OCR shows no signs of slowing HIPAA enforcement

The HHS Office for Civil Rights (OCR) is on pace to have another record-breaking year for enforcement actions against covered entities (CEs) and business associates (BAs) accused of Health Insurance Portability and Accountability Act (HIPAA) (P.L. 104-191) violations. As of February 13, 2017, it had already entered into two resolution agreements with CEs and imposed civil monetary penalties (CMPs) on another for only the third time in its history. Prior to 2016, the OCR had not entered into more than six resolution agreements with CEs or BAs in single year. As of December 2016, the OCR had entered into twice that number. As of February 13, 2016, the OCR had just imposed its second CMP, but had not yet entered into any resolution agreements.

The agency kicked off the year by entering into a $475,000 resolution agreement with Presence Health. Unlike past agreements that settled potential violations of the HIPAA Privacy and Security Rules, the Present Health resolution represented the OCR’s first agreement to resolve potential violations of the HIPAA Breach Notification Rule. Presence failed to notify the OCR, affected individuals, and the media that paper-based operating schedules containing the protected health information (PHI) of 836 individuals had gone missing in the statutorily-required 60-day timeline for breaches affecting more than 500 individuals; instead, it waited more than 100 days.

Eight days later, the OCR announced a $2.2 million resolution agreement with MAPFRE Life Insurance Company of Puerto Rico for Security Rule violations affecting the data of 2,209 individuals. The OCR determined that MAPFRE failed to perform a risk analysis, implement risk management plans, and encrypt data stored in removable storage media led to a breach caused when a thief stole a USB data storage device containing electronic PHI (ePHI).

In early February, the OCR announced that it had issued a final determination and imposed a $3.2 million CMP on Children’s Medical Center of Dallas due to a pattern of noncompliance with the Security rule. Children’s suffered a breach in 2010 due to the loss of an unencrypted, non-password-protected BlackBerry device containing the ePHI of 3,800 individuals.  It suffered a second breach in 2013; despite the first breach, Children’s had failed to encrypt a laptop containing the ePHI of 2,462 individuals that was later stolen. The agency determined that the CMP was merited based on Children’s failure to implement risk management plans, in contravention of prior recommendations to do so, and its failure to encrypt mobile devices, storage media, and workstations. The OCR also imposed CMPs against Lincare, Inc., a home health company, in 2016 and against Cignet Health in Prince George’s County, Maryland, in 2011.

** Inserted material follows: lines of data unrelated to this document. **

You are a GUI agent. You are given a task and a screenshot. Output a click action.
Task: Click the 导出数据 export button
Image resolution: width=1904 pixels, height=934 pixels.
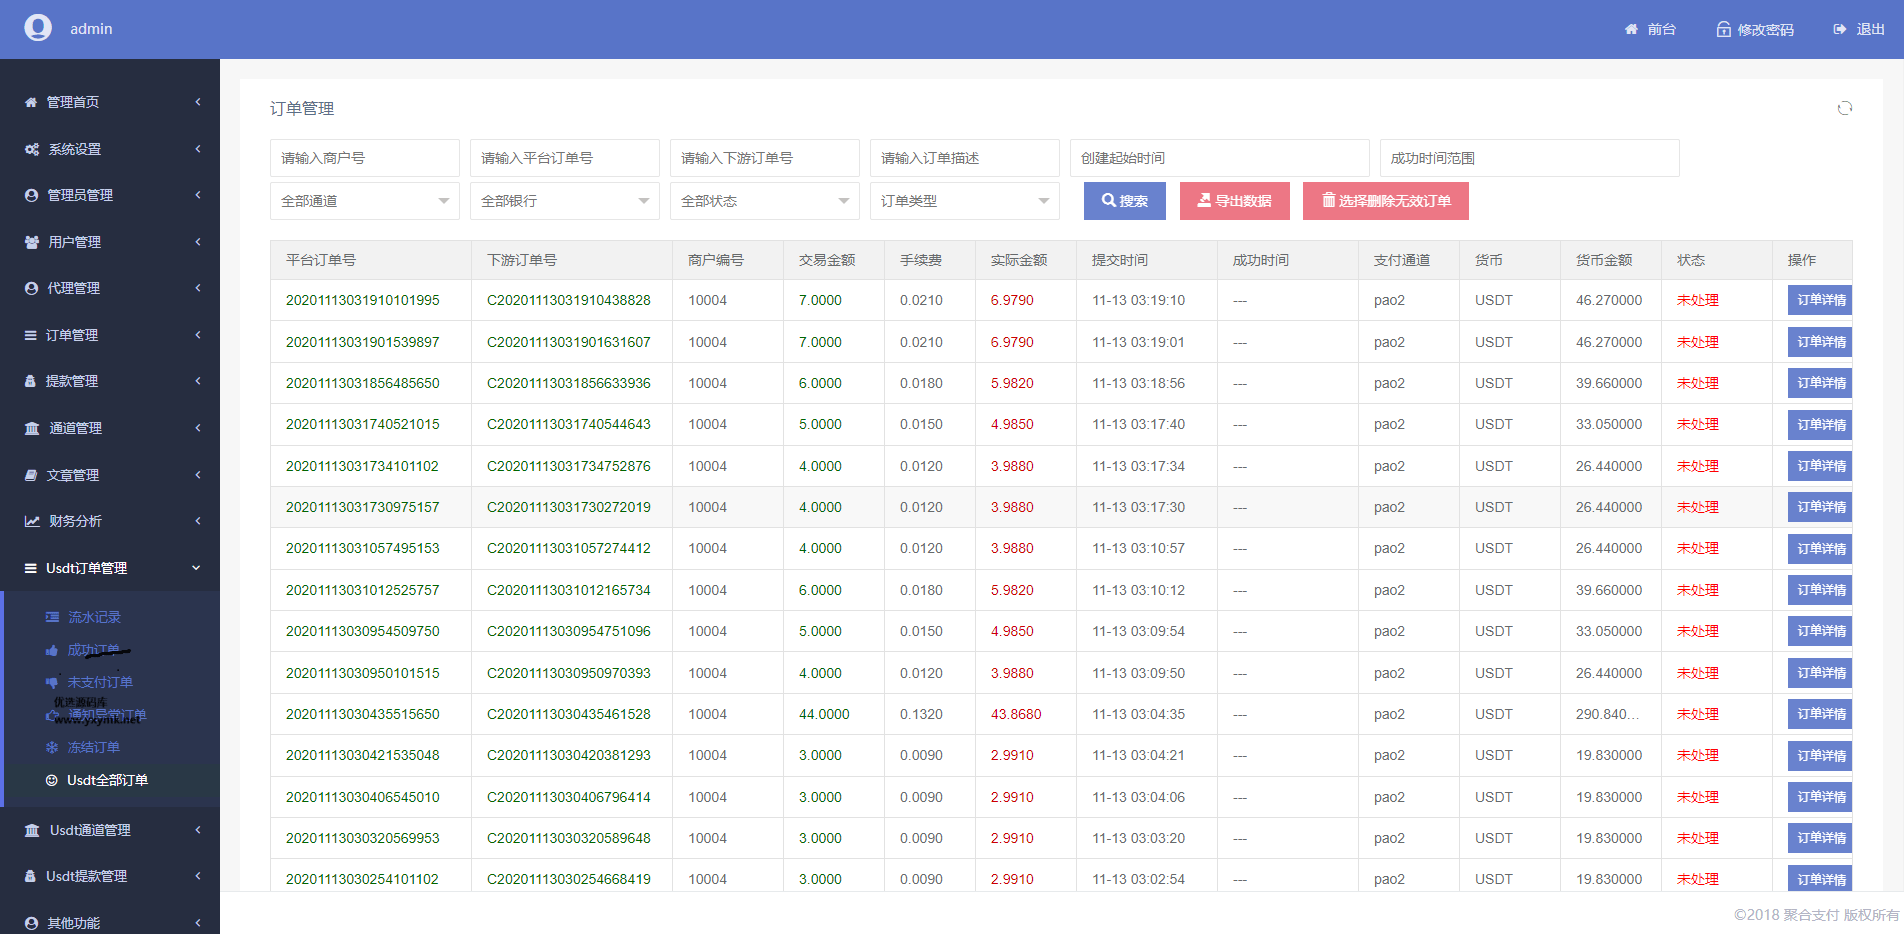coord(1234,201)
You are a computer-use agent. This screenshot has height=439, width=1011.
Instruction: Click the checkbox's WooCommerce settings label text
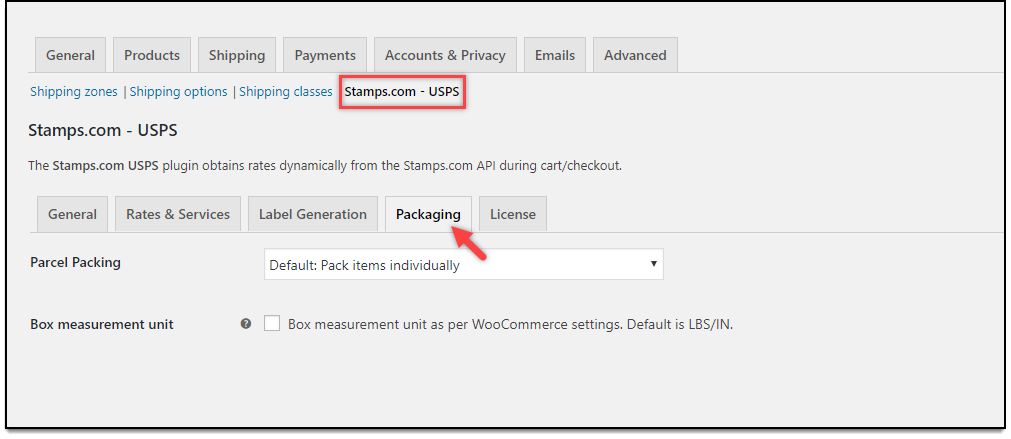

The agency stepped up enforcement efforts in 2016, in part due to negative reports regarding its performance from the HHS OIG and the Government Accountability Office (GAO). It began the Phase 2 audit process, targeting both CEs and BAs, and announced its intention to allocate resources for the first time to investigate complaints of breaches affecting 500 individuals or fewer. It appears geared to continue, if not ramp up, its enforcement efforts, but the impact of newly appointed HHS Secretary Thomas E. Price, M.D.–who will appoint a new OCR director–remains to be seen. Price, a physician and former Congressional representative has historically opposed government regulatory activity of physicians. However, Adam H. Greene, Partner at Davis Wright Tremaine, suggests that, although Price the physician may dislike HIPAA, “his personal views will [not] necessarily lead to a significant change in enforcement.”